“When some of the coaches got to Exeter Exchange, a hearse came out of Exeter Street, and preceded them, drawn by a black and white horse, the driver of which had on a rough coat, resembling a skin, with a large cap, one side black, the other white, whose whole figure was very grotesque. On one side of the hearse was painted on canvas a representation of the rioters killing Mr. Clarke at the Brentford election; and on the other side was a representation of the soldiers firing on young Allen in the cow-house.”

The Town and Country Magazine (1769) divulges that the driver of the decorated hearse was “a man of fortune;” moreover, another account avers—

“I have always understood that the late Lord Mountmorres, then a very young man, was the person, who on that occasion, personated the executioner [of Charles I. ?], holding an axe in his hands, and his face covered with crape.” (See Wraxall’s “Historical Memoirs;” also the “Letters of the First Earl of Malmesbury,” etc.)

The hearse attended the cavalcade, making a short stop at Carlton House, where the Princess of Wales lived, also at the residence of the “Cumberland Butcher,” and at Lord Weymouth’s, in Pall Mall (as the author of the St. George’s Fields massacre); thence the hearse, with its “humiliating insignia, was driven into the court-yard of St. James’s, followed by the mob, after which it went off to Albemarle Street.” A copy of the address is given in the Political Register (iv. 1769).

The address and its supporters were in a sad plight when the levee-room was reached, after the foregoing vicissitudes. The Duke of Chandos wrote Mr. Grenville—

“Out of one hundred and thirty merchants who went up with the address, only twelve could get to the King, and they were covered in dirt, as indeed was almost the whole Court.”

The riotous crowd continued to create a disturbance at the palace gates, “accompanied with threats of a most dangerous kind” (as declared in the royal proclamation); while the Earl of Malmesbury wrote, “Many of the mob cried, ‘Wilkes and no King,’ which is shocking to think of.” At last, the proclamation against tumultuous assemblies was read, and—

“Several persons taken into custody by the soldiers; and two were taken by Lord Talbot, who was the only minister who had sufficient resolution to come down among the mob; his lordship had secured another, who was rescued, and his lordship received a violent blow on the head, by being thrown against a coach, and then thought it prudent to take shelter among the soldiers.”

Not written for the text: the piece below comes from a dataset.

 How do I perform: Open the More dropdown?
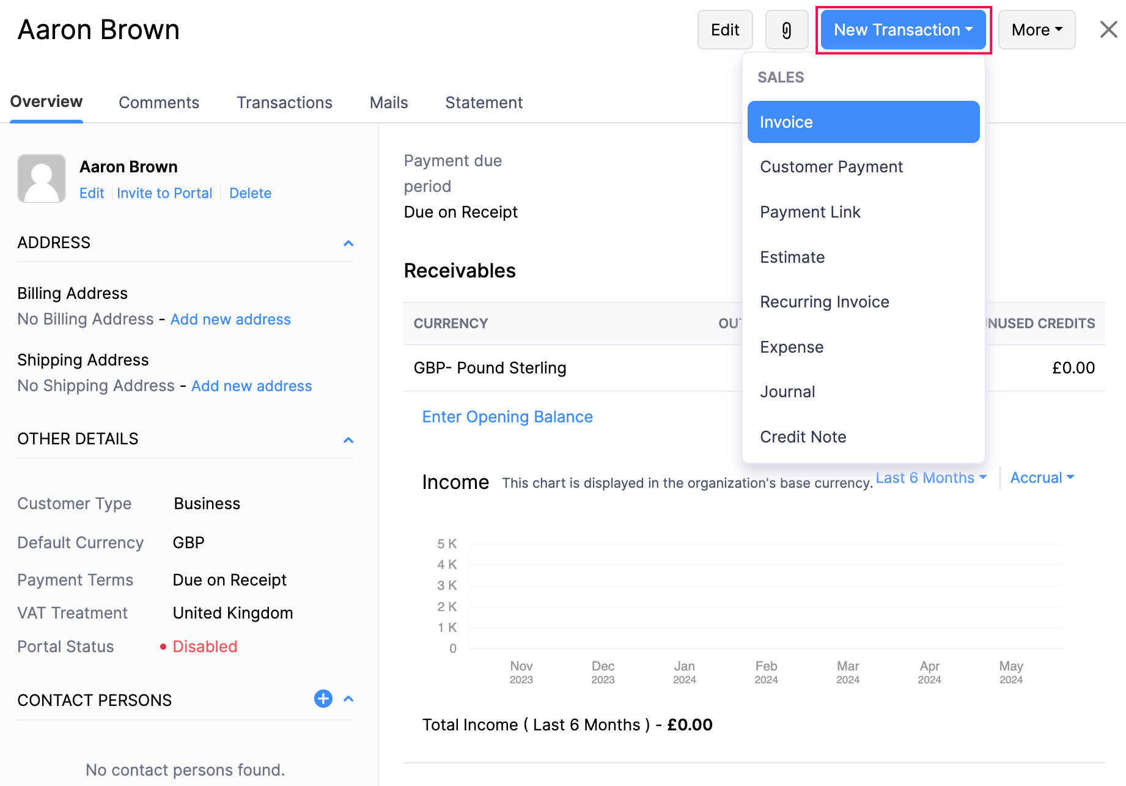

A grand council at St. James’s was held on the afternoon of these events, and in the evening a Gazette Extraordinary was published, with a proclamation by the king—who had in person witnessed the disturbances attending the sham address,—“for suppressing riots,” etc., beginning—

“Whereas it has been represented to us that divers dissolute and disorderly persons have most riotously and unlawfully assembled themselves together, to the disturbance of the public peace, and have, in a most daring and audacious manner, assaulted several merchants and others, coming to our palace at St. James’s, and have committed many acts of violence and outrage before the gates of our palace,” etc.